Everything was working fine earlier. But suddenly i needed to use ",lazy=TRUE". Without that the corpus transformations stopped working. The lazy problem is documented here - R tm In mclapply(content(x), FUN, ...) : all scheduled cores encountered errors in user code

With Lazy, the transformations work, but the conversion of the corpus back to Data Frame stopped with the below error -

ccorpus_clean = tm_map(ccorpus_clean,stripWhitespace,lazy=TRUE)
ccorpus_clean

<>
Metadata: corpus specific: 0, document level (indexed): 0
Content: documents: 5

df = data.frame(text=unlist(sapply(ccorpus_clean , `[[`, "content")), stringsAsFactors=FALSE)

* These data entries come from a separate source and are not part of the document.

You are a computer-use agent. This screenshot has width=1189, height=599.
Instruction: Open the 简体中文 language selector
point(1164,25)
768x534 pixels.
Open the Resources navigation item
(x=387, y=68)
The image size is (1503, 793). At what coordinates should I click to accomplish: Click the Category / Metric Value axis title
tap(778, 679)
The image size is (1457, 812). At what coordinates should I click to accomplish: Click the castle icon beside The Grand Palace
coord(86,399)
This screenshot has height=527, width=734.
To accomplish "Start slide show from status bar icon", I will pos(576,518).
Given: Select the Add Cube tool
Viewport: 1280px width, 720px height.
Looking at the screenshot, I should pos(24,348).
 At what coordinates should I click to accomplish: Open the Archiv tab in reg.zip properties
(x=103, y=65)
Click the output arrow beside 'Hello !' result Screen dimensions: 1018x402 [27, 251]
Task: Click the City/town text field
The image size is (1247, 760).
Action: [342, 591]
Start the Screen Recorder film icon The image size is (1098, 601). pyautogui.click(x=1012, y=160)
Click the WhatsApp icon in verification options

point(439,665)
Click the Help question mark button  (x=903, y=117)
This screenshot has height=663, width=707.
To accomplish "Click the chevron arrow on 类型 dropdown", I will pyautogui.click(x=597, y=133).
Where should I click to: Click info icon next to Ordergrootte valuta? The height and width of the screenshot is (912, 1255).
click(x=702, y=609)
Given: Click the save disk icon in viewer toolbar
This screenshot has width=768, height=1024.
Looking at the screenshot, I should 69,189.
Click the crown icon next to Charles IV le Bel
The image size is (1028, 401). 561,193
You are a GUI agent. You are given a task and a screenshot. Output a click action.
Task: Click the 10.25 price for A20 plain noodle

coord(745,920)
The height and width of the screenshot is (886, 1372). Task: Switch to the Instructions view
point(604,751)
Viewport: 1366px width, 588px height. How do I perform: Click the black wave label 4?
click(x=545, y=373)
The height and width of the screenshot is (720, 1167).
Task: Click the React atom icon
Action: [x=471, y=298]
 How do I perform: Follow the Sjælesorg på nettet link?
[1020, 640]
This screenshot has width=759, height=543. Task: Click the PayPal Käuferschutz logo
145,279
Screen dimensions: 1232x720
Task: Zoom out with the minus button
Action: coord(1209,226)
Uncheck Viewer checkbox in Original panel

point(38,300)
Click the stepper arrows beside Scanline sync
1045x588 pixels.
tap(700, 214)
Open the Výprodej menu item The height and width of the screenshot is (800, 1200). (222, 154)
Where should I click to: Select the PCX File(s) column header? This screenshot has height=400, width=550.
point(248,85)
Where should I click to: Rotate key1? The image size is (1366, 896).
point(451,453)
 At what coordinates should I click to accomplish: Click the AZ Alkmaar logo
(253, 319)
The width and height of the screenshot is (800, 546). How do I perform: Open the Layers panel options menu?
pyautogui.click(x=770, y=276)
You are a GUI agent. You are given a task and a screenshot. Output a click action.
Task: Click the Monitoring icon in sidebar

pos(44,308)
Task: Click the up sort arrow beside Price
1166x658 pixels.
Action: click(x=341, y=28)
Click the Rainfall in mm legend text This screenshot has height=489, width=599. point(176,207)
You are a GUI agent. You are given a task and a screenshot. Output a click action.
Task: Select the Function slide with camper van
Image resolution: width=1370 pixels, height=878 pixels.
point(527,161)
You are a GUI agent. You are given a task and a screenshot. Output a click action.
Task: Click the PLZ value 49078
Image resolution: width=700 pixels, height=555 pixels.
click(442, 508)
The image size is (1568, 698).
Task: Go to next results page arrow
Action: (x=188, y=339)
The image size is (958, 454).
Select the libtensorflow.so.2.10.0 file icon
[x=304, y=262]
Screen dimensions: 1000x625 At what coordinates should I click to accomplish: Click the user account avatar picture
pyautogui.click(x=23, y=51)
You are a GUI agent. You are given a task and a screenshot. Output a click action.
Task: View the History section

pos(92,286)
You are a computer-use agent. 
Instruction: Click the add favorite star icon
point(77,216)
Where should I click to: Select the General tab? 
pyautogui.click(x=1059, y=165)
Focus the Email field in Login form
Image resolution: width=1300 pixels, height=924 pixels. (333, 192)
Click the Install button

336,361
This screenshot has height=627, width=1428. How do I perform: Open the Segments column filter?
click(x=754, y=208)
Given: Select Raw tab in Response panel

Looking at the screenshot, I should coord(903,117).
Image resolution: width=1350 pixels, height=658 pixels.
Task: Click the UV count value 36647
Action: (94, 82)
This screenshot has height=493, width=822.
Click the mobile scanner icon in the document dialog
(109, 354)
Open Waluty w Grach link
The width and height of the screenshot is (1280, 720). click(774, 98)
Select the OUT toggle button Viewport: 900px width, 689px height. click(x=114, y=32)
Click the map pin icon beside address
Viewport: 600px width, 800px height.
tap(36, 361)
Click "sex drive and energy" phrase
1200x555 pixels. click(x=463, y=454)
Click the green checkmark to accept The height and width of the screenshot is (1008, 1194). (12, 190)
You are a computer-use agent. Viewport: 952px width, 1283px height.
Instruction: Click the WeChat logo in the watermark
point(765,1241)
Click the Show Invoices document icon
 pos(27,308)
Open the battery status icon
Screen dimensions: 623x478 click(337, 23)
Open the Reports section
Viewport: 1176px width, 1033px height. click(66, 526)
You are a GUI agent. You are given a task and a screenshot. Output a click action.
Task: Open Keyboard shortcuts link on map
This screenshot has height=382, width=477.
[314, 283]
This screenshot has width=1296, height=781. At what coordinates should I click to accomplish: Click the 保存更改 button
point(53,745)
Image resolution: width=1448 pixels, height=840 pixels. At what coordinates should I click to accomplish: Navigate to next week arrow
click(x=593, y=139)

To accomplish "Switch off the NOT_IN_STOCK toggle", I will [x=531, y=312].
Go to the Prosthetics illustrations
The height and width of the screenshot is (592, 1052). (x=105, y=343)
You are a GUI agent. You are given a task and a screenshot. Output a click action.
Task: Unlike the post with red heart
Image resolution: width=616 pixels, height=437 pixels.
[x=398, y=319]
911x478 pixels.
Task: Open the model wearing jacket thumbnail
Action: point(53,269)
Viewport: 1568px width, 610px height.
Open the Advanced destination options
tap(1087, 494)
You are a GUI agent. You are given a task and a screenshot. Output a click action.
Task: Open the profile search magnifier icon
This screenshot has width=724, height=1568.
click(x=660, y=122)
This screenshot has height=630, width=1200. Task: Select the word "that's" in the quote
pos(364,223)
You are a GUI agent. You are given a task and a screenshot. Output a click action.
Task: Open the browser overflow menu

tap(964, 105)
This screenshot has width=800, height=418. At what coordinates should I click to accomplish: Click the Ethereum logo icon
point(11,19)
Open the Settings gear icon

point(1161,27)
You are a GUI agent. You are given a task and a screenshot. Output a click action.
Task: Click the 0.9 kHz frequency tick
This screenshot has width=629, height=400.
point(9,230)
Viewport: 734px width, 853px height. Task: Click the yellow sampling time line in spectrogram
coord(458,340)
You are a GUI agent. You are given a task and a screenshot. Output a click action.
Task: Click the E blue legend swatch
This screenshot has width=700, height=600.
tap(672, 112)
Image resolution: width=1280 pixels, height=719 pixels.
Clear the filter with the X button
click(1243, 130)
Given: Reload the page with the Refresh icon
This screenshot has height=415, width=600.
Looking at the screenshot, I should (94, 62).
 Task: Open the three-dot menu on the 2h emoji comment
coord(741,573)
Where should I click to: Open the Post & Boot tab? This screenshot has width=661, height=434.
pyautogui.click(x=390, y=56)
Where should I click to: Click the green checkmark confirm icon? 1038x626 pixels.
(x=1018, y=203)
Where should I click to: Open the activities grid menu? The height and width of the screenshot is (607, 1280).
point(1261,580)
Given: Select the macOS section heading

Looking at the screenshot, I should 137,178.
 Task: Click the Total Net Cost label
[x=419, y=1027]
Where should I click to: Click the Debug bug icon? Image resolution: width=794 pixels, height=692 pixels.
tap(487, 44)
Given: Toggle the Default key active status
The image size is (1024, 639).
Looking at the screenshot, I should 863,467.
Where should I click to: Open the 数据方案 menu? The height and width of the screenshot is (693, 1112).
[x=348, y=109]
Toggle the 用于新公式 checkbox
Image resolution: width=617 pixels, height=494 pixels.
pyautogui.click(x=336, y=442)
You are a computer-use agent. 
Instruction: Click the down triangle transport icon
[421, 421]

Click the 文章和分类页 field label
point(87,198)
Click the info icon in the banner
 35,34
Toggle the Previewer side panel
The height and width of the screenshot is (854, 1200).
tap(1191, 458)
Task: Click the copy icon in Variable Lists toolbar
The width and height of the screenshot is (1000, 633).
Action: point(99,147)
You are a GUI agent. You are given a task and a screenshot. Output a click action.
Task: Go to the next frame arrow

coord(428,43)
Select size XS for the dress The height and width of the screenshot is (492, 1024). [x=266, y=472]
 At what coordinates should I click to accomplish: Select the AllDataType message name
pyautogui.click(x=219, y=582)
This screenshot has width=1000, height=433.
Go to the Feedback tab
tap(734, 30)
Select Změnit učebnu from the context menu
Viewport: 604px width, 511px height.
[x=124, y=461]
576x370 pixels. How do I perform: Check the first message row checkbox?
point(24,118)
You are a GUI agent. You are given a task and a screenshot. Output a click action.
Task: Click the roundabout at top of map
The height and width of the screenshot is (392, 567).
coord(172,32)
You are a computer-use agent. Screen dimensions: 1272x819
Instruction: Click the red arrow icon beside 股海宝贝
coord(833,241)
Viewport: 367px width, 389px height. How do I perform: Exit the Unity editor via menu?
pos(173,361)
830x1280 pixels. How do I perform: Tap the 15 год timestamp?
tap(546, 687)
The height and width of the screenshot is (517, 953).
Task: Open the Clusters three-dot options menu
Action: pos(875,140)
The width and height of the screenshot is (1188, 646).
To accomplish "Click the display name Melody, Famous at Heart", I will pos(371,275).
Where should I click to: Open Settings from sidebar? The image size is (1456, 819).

Error in UseMethod("meta", x) :
no applicable method for 'meta' applied to an object of class "try-error"
In addition: Warning message:
In mclapply(x$content[i], function(d) tm_reduce(d, x$lazy$maps)) :
all scheduled cores encountered errors in user code

Edit - This too fails

data.frame(text = sapply(ccorpus_clean, as.character), stringsAsFactors = FALSE)

Error in UseMethod("meta", x) : no applicable method for 'meta' applied to an object of class "try-error"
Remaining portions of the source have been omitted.